With youth literature becoming more confronting and realistic, conditions ranging from emotional disorders, autism, epilepsy, anorexia, learning difficulties, cancer and AIDS are increasingly being tackled in children's and youth literature either as a primary or more frequently as a secondary theme. The award winning novel Two Weeks with The Queen (1989) by Morris Gleitzman deals with AIDS and cancer. Intellectual disabilities and learning difficulties are sensitively addressed in Robin Klein's Boss of the Pool (1986). The Illustrated Mum by Jacqueline Wilson (1999) powerfully portrays the impact of psychiatric disorders on a family. However, the impact of growing up from infancy with severe burns has not been written about in children's and youth fiction.

Burn survival is not a mainstream disability, although it is complex, medically, emotionally and physically. There is a natural discomfort for many people when confronted by a severe burn victim. As a consequence, when I was asked to write about growing up with burns by a young survivor, my immediate reaction was "NO." I knew very little about burns and instinctively felt inadequate to deal with such a confronting topic. However the young burn survivor kept asking me to write about it. Burns slowly began to plant itself into my consciousness. My brother-in-law had been badly burnt as a child with prolonged hospitalization and long lasting psychological and social effects. A friend was burnt severely when she was five years old. I reflected on when my daughter was burnt as she pulled boiling soup from the kitchen table and recalled the months of hospital treatment that followed. I started to collect newspaper clippings on burn survivors, bush fires, and medical and rescue teams. I searched the Internet for information especially trying to locate children's literature on burns. There appeared to be little fiction on growing up with burns. I became increasingly drawn into the area until I found that burns were starting to choose me.

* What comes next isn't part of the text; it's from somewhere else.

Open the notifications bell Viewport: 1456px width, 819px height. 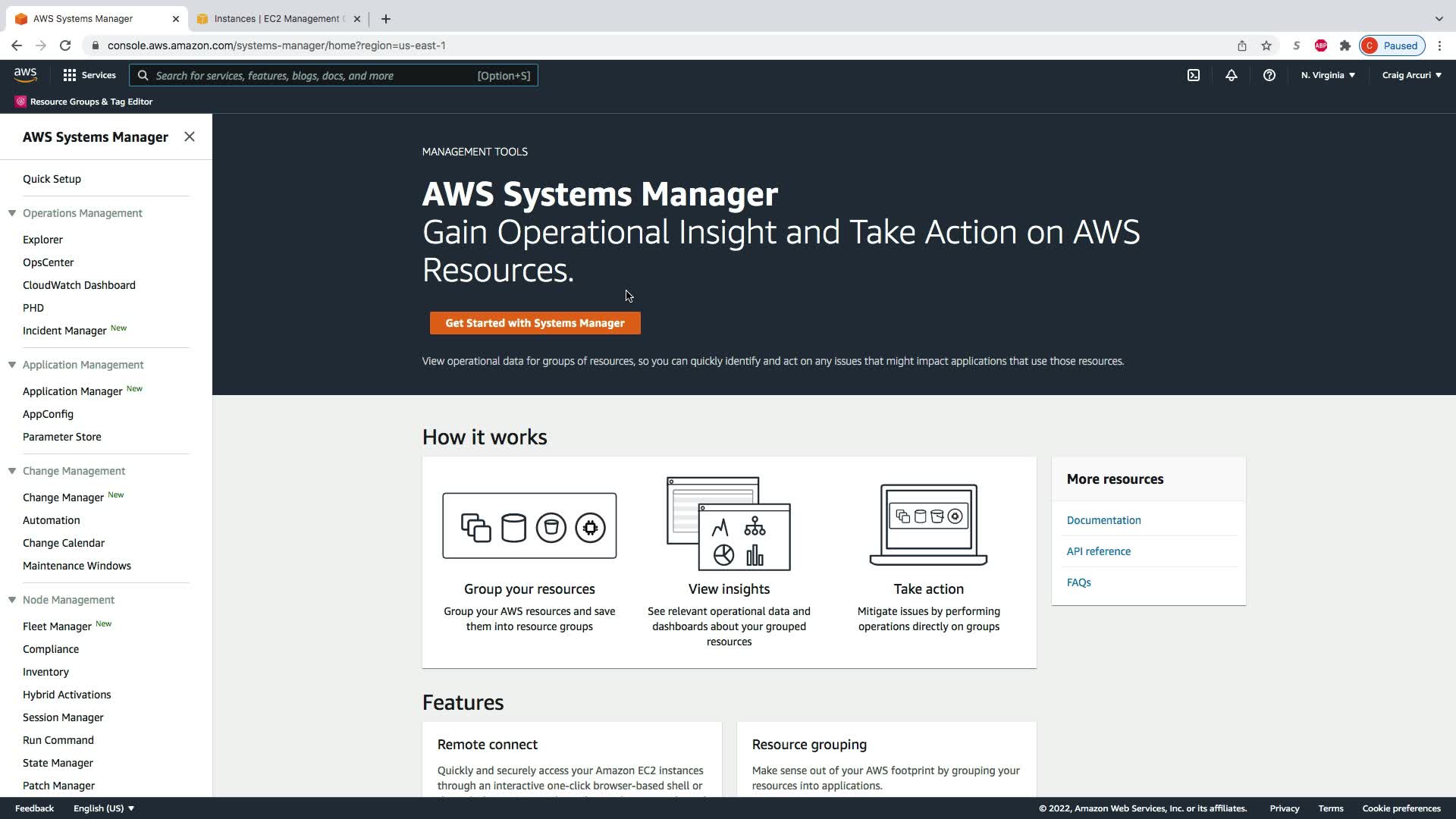(x=1232, y=75)
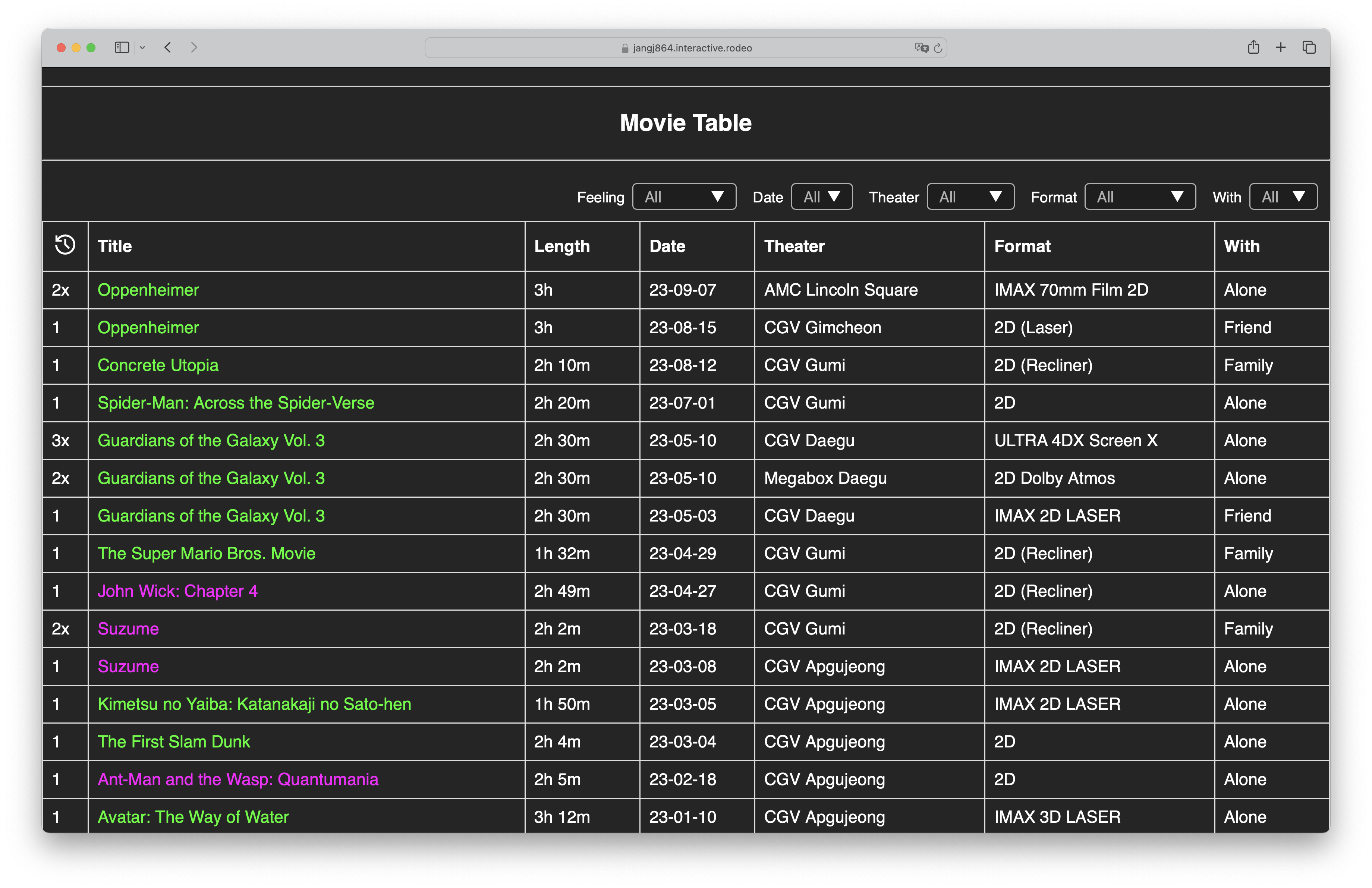Reload the page with refresh icon
The width and height of the screenshot is (1372, 888).
coord(938,48)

I continued a process that would take six months of research. I needed to understand burns from a medical perspective before I could seriously grapple with a novel. I trawled through the huge second-hand bookshop in Sydney's student area and emerged with two heavy medical books on burns. I found the graphic nature of the pictures of burns, grafts, scarring, and loss of body parts was horrific. In some, the faces of people had become unrecognisable and I had to cover these photos with one hand as I read, so that I could cope. I underlined key concepts, wrote notes and read and re-read the text. Burns are complex, and I am not a doctor. Doubts about my ability to correctly understand the medical process undermined my confidence. That is when I started my visits. My first visit was to see Professor Wayne Morrison, Director of the Bernard O'Brien Institute of Microsurgery at St Vincent's Hospital Melbourne. The Institute's mission is "to undertake clinical and experimental research in the field of reconstructive surgery and especially microsurgery for the betterment of the health of those afflicted by injury, disease or abnormality." Professor Morrison explained the process of burns and the surgery, the complexity of reconstruction. He gave me answers to questions I did not have the experience to formulate. Later I visited Dr Hugh Martin, Head of the Burn Unit at the Children's Hospital, Westmead in Sydney. Dr Hugh Martin lectured me on burns, grafts, pain control, scarring, and survival. There were diagrams and explanations and I began to really understand the trauma of a major burn and the huge and lengthy challenges facing burn survivors, their families, community and the medical and support teams. As Professor Morrison and Dr Hugh Martin spoke to me, it was as though my escape routes were closing. How could I avoid writing Butterflies? As these men gave so generously of their time, I realized that I was trapped. I had to write this book.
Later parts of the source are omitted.